### General formulation¶

Recall Jensen's inequality:

Let $f$ be a convex function (i.e. $f^{\prime\prime} \ge 0$) of a random variable X. Then: $f(E[X]) \le E[f(X)]$

And when $f$ is strictly convex, then:

$$E[f(X)] = f(E[X]) \iff X = E[X]$$

with probability 1.

Consider again the joint density $P(x,z|\theta)$, where only $x$ is observed. We want to be able to maximize:

\begin{aligned} l(x \,|\, \theta) &= \sum_i \log P(x_i \,|\, \theta) \ &= \sum_i \log \sum_{z_i} P(x_i, z_i \,|\, \theta) \end{aligned}

however, evaluating this is difficult when the $\{z_i\}$ are unobserved.

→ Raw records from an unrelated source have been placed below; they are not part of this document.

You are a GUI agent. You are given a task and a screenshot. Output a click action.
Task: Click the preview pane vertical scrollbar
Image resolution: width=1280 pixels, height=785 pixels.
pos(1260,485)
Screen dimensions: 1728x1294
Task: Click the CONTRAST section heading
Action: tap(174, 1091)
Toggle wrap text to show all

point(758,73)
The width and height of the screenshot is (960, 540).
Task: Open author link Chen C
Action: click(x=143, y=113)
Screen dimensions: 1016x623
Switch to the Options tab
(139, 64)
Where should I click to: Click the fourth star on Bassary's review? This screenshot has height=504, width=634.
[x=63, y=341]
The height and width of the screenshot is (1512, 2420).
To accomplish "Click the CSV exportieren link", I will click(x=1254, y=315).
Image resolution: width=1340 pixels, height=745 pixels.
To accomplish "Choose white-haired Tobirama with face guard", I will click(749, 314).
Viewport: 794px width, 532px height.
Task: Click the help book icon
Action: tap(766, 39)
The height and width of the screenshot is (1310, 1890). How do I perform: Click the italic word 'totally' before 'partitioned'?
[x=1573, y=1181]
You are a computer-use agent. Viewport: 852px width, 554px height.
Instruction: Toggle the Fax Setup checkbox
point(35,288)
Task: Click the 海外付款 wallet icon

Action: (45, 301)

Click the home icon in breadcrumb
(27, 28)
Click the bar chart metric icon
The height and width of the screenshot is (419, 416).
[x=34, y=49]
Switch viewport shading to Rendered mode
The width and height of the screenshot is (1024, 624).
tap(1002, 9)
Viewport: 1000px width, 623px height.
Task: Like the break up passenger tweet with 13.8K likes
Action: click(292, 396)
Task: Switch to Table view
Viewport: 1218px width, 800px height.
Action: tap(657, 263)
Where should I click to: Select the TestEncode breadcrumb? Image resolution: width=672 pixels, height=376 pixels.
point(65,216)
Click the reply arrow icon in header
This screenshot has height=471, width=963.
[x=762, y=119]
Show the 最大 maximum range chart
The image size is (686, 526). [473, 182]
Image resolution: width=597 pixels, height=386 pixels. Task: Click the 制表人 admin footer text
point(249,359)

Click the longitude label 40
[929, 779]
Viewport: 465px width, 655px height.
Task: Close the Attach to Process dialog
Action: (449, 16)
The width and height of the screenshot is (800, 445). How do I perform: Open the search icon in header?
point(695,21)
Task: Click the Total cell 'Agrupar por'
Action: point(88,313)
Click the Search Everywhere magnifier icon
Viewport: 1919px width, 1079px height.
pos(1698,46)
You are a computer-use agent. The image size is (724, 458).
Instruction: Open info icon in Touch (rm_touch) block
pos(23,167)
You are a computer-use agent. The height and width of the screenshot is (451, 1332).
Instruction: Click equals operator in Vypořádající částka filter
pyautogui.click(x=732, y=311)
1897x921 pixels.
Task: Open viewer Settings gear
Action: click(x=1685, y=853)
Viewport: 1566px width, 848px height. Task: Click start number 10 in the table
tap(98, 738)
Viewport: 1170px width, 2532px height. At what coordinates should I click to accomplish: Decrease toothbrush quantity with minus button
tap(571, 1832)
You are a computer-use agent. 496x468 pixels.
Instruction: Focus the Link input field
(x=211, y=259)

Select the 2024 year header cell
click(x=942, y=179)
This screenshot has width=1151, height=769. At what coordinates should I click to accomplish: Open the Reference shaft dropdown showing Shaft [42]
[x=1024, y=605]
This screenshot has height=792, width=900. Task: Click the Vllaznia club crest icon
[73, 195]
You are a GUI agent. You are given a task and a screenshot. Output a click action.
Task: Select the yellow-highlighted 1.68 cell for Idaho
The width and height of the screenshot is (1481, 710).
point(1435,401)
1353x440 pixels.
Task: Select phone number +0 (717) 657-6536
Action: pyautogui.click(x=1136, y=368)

The EM algorithm iteratively calculates lower bounds on the likelihood for the current values of the parameters, then maximizes the lower bound to update the parameters.

Since $z_i$ is a random variable, perhaps we can construct its density $Q_i$ and use it to marginalize the joint likelihood:

$$\sum_i \log \sum_{z_i} P(x_i, z_i \,|\, \theta) = \sum_i \log \sum_{z_i} Q_i(z_i) \frac{P(x_i, z_i \,|\, \theta)}{Q_i(z_i)}$$

This turns the inner summation into an expectation.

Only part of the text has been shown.